**YOUR GOAL**: The response should be an exact repetition of all the entries.

*** GIVEN DATA ***

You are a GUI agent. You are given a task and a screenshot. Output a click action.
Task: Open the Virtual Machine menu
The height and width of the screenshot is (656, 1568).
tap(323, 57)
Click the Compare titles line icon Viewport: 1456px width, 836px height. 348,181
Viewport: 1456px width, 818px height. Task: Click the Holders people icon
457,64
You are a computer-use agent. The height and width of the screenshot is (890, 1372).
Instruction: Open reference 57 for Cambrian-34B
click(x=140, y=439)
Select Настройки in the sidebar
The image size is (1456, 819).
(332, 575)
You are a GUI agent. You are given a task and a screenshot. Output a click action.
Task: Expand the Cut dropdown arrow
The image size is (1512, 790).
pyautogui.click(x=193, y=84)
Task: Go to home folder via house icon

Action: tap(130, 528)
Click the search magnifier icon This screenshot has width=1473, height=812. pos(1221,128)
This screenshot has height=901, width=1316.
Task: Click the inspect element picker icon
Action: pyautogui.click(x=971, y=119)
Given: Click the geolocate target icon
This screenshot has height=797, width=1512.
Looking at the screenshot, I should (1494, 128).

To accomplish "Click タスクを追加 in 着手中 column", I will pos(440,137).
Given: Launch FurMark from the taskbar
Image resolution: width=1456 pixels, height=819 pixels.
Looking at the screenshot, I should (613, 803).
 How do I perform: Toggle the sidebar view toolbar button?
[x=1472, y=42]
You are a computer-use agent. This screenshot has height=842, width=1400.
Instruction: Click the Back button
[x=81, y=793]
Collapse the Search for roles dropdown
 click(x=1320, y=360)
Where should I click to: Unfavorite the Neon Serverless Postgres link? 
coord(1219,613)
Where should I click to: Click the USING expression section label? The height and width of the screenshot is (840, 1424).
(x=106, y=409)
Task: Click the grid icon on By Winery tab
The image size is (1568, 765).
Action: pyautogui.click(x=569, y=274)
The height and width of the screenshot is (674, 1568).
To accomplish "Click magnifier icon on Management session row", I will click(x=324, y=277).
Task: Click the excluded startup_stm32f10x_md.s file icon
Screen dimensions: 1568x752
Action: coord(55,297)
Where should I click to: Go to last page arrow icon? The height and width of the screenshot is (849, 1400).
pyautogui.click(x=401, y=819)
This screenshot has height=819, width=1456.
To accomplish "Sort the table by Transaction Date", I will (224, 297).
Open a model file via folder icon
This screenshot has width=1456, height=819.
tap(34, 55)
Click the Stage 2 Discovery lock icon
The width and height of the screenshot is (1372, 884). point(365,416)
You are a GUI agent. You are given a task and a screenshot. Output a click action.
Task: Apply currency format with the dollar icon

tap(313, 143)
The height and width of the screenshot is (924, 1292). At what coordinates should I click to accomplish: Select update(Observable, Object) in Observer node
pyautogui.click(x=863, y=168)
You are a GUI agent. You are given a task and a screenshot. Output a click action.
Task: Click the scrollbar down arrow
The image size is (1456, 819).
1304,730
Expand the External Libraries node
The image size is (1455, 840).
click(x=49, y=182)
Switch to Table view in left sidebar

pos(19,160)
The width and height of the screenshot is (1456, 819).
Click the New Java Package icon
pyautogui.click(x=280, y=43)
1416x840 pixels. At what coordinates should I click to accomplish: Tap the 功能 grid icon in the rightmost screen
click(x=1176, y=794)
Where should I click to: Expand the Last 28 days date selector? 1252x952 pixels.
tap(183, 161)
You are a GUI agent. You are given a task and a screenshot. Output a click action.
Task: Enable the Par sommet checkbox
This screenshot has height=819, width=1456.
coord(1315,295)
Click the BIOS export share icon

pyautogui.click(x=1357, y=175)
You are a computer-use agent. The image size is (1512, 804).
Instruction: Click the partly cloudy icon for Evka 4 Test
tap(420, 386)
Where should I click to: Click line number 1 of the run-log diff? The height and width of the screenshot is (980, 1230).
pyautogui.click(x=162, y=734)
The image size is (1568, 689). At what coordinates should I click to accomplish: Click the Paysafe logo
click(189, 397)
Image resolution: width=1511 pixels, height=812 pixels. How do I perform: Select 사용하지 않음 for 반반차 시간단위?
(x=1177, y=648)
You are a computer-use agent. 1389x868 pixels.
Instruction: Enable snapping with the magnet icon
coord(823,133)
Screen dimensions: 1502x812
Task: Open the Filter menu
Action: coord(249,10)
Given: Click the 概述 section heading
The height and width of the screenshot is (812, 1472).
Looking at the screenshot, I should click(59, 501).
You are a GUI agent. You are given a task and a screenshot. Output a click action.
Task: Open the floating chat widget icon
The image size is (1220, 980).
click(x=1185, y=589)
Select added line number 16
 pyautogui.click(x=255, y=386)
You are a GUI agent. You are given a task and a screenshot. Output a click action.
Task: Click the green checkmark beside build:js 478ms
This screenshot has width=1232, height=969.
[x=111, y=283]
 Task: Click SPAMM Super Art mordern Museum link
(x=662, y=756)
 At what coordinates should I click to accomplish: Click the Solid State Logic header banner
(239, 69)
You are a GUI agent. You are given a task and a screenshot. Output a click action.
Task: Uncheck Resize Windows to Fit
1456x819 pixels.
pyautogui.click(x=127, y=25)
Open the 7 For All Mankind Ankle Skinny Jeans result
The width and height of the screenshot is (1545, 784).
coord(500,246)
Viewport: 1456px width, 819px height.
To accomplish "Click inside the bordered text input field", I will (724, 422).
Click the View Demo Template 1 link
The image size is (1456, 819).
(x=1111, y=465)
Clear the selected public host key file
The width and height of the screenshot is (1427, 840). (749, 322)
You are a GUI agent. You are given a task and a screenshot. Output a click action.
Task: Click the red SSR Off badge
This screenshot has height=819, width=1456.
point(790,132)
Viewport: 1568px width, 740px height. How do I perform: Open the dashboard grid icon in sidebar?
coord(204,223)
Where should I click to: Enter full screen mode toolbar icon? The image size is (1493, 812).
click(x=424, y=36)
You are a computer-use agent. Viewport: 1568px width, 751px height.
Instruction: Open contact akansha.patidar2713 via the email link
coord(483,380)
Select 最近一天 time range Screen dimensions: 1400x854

*** End of GIVEN DATA ***

**ANSWER BOX**:
You are a GUI agent. You are given a task and a screenshot. Output a click action.
Task: Open the Virtual Machine menu
The height and width of the screenshot is (656, 1568).
tap(323, 57)
Click the Compare titles line icon Viewport: 1456px width, 836px height. 348,181
Viewport: 1456px width, 818px height. Task: Click the Holders people icon
457,64
You are a computer-use agent. The height and width of the screenshot is (890, 1372).
Instruction: Open reference 57 for Cambrian-34B
click(x=140, y=439)
Select Настройки in the sidebar
The image size is (1456, 819).
(332, 575)
You are a GUI agent. You are given a task and a screenshot. Output a click action.
Task: Expand the Cut dropdown arrow
The image size is (1512, 790).
pyautogui.click(x=193, y=84)
Task: Go to home folder via house icon

Action: tap(130, 528)
Click the search magnifier icon This screenshot has width=1473, height=812. pos(1221,128)
This screenshot has height=901, width=1316.
Task: Click the inspect element picker icon
Action: pyautogui.click(x=971, y=119)
Given: Click the geolocate target icon
This screenshot has height=797, width=1512.
Looking at the screenshot, I should (1494, 128).

To accomplish "Click タスクを追加 in 着手中 column", I will pos(440,137).
Given: Launch FurMark from the taskbar
Image resolution: width=1456 pixels, height=819 pixels.
Looking at the screenshot, I should (613, 803).
 How do I perform: Toggle the sidebar view toolbar button?
[x=1472, y=42]
You are a computer-use agent. This screenshot has height=842, width=1400.
Instruction: Click the Back button
[x=81, y=793]
Collapse the Search for roles dropdown
 click(x=1320, y=360)
Where should I click to: Unfavorite the Neon Serverless Postgres link? 
coord(1219,613)
Where should I click to: Click the USING expression section label? The height and width of the screenshot is (840, 1424).
(x=106, y=409)
Task: Click the grid icon on By Winery tab
The image size is (1568, 765).
Action: pyautogui.click(x=569, y=274)
The height and width of the screenshot is (674, 1568).
To accomplish "Click magnifier icon on Management session row", I will click(x=324, y=277).
Task: Click the excluded startup_stm32f10x_md.s file icon
Screen dimensions: 1568x752
Action: coord(55,297)
Where should I click to: Go to last page arrow icon? The height and width of the screenshot is (849, 1400).
pyautogui.click(x=401, y=819)
This screenshot has height=819, width=1456.
To accomplish "Sort the table by Transaction Date", I will (224, 297).
Open a model file via folder icon
This screenshot has width=1456, height=819.
tap(34, 55)
Click the Stage 2 Discovery lock icon
The width and height of the screenshot is (1372, 884). point(365,416)
You are a GUI agent. You are given a task and a screenshot. Output a click action.
Task: Apply currency format with the dollar icon

tap(313, 143)
The height and width of the screenshot is (924, 1292). At what coordinates should I click to accomplish: Select update(Observable, Object) in Observer node
pyautogui.click(x=863, y=168)
You are a GUI agent. You are given a task and a screenshot. Output a click action.
Task: Click the scrollbar down arrow
The image size is (1456, 819).
1304,730
Expand the External Libraries node
The image size is (1455, 840).
click(x=49, y=182)
Switch to Table view in left sidebar

pos(19,160)
The width and height of the screenshot is (1456, 819).
Click the New Java Package icon
pyautogui.click(x=280, y=43)
1416x840 pixels. At what coordinates should I click to accomplish: Tap the 功能 grid icon in the rightmost screen
click(x=1176, y=794)
Where should I click to: Expand the Last 28 days date selector? 1252x952 pixels.
tap(183, 161)
You are a GUI agent. You are given a task and a screenshot. Output a click action.
Task: Enable the Par sommet checkbox
This screenshot has height=819, width=1456.
coord(1315,295)
Click the BIOS export share icon

pyautogui.click(x=1357, y=175)
You are a computer-use agent. The image size is (1512, 804).
Instruction: Click the partly cloudy icon for Evka 4 Test
tap(420, 386)
Where should I click to: Click line number 1 of the run-log diff? The height and width of the screenshot is (980, 1230).
pyautogui.click(x=162, y=734)
The image size is (1568, 689). At what coordinates should I click to accomplish: Click the Paysafe logo
click(189, 397)
Image resolution: width=1511 pixels, height=812 pixels. How do I perform: Select 사용하지 않음 for 반반차 시간단위?
(x=1177, y=648)
You are a computer-use agent. 1389x868 pixels.
Instruction: Enable snapping with the magnet icon
coord(823,133)
Screen dimensions: 1502x812
Task: Open the Filter menu
Action: coord(249,10)
Given: Click the 概述 section heading
The height and width of the screenshot is (812, 1472).
Looking at the screenshot, I should click(59, 501).
You are a GUI agent. You are given a task and a screenshot. Output a click action.
Task: Open the floating chat widget icon
The image size is (1220, 980).
click(x=1185, y=589)
Select added line number 16
 pyautogui.click(x=255, y=386)
You are a GUI agent. You are given a task and a screenshot. Output a click action.
Task: Click the green checkmark beside build:js 478ms
This screenshot has width=1232, height=969.
[x=111, y=283]
 Task: Click SPAMM Super Art mordern Museum link
(x=662, y=756)
 At what coordinates should I click to accomplish: Click the Solid State Logic header banner
(239, 69)
You are a GUI agent. You are given a task and a screenshot. Output a click action.
Task: Uncheck Resize Windows to Fit
1456x819 pixels.
pyautogui.click(x=127, y=25)
Open the 7 For All Mankind Ankle Skinny Jeans result
The width and height of the screenshot is (1545, 784).
coord(500,246)
Viewport: 1456px width, 819px height.
To accomplish "Click inside the bordered text input field", I will (724, 422).
Click the View Demo Template 1 link
The image size is (1456, 819).
(x=1111, y=465)
Clear the selected public host key file
The width and height of the screenshot is (1427, 840). (749, 322)
You are a GUI agent. You are given a task and a screenshot. Output a click action.
Task: Click the red SSR Off badge
This screenshot has height=819, width=1456.
point(790,132)
Viewport: 1568px width, 740px height. How do I perform: Open the dashboard grid icon in sidebar?
coord(204,223)
Where should I click to: Enter full screen mode toolbar icon? The image size is (1493, 812).
click(x=424, y=36)
You are a computer-use agent. Viewport: 1568px width, 751px height.
Instruction: Open contact akansha.patidar2713 via the email link
coord(483,380)
Select 最近一天 time range Screen dimensions: 1400x854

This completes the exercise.